> EXERCISE DATA
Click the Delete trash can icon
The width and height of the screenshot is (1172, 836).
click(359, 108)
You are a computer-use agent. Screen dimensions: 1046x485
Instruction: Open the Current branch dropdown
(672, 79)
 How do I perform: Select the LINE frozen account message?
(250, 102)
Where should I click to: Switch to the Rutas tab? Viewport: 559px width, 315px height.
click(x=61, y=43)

* * *

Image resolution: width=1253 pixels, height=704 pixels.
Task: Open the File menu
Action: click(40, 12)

...

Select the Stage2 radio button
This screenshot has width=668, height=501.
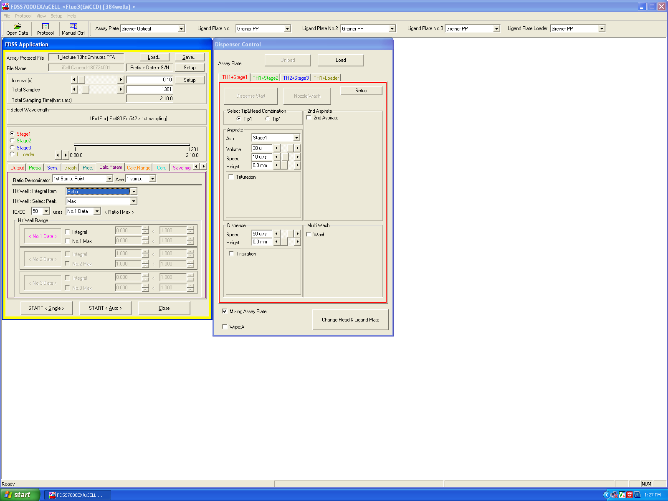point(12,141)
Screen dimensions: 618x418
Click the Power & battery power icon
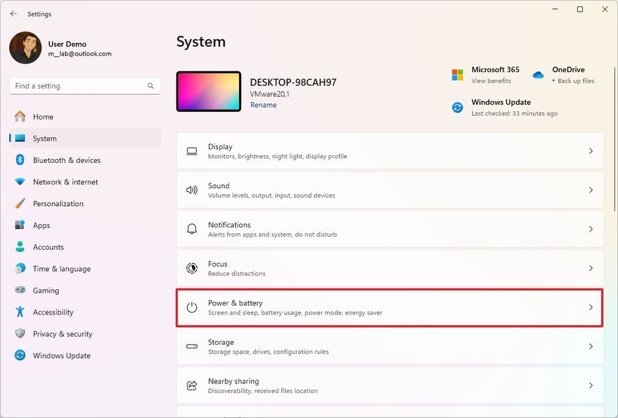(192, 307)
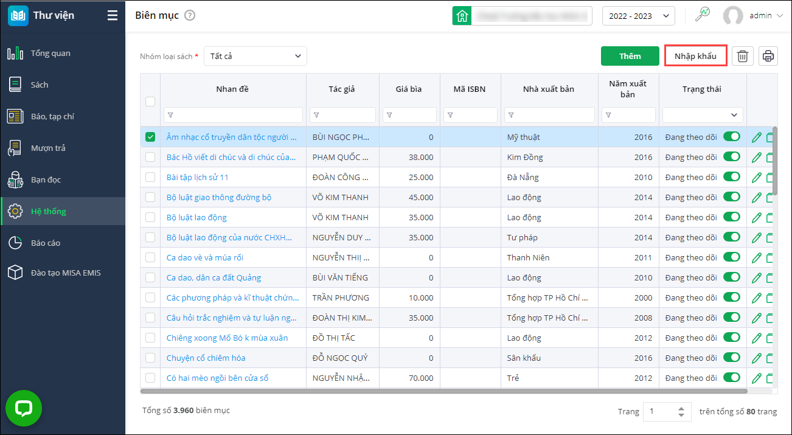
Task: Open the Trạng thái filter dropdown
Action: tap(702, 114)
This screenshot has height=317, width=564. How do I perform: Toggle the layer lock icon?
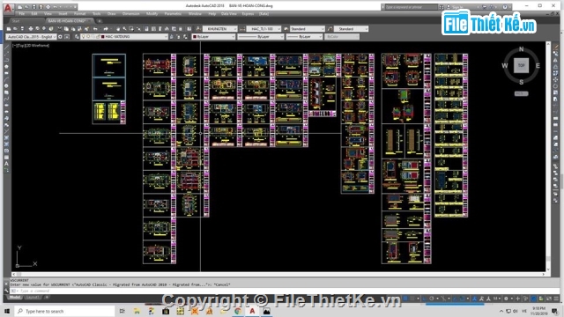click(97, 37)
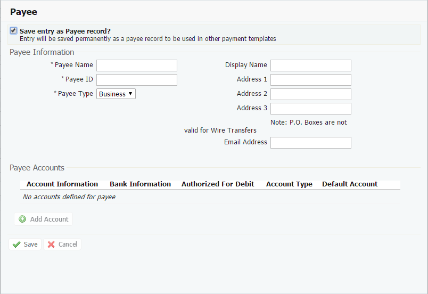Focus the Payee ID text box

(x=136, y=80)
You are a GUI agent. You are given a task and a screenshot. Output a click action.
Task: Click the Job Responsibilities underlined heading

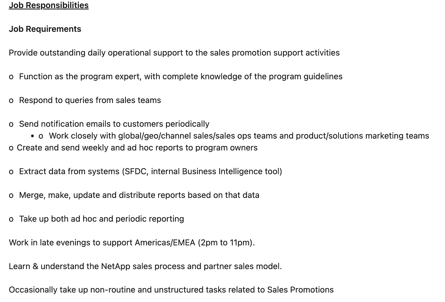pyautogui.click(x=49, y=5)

> WHAT IS REQUIRED
From the records, work out how many lines include "dimensions" and respond with the number only.

> EXPECTED ANSWER
2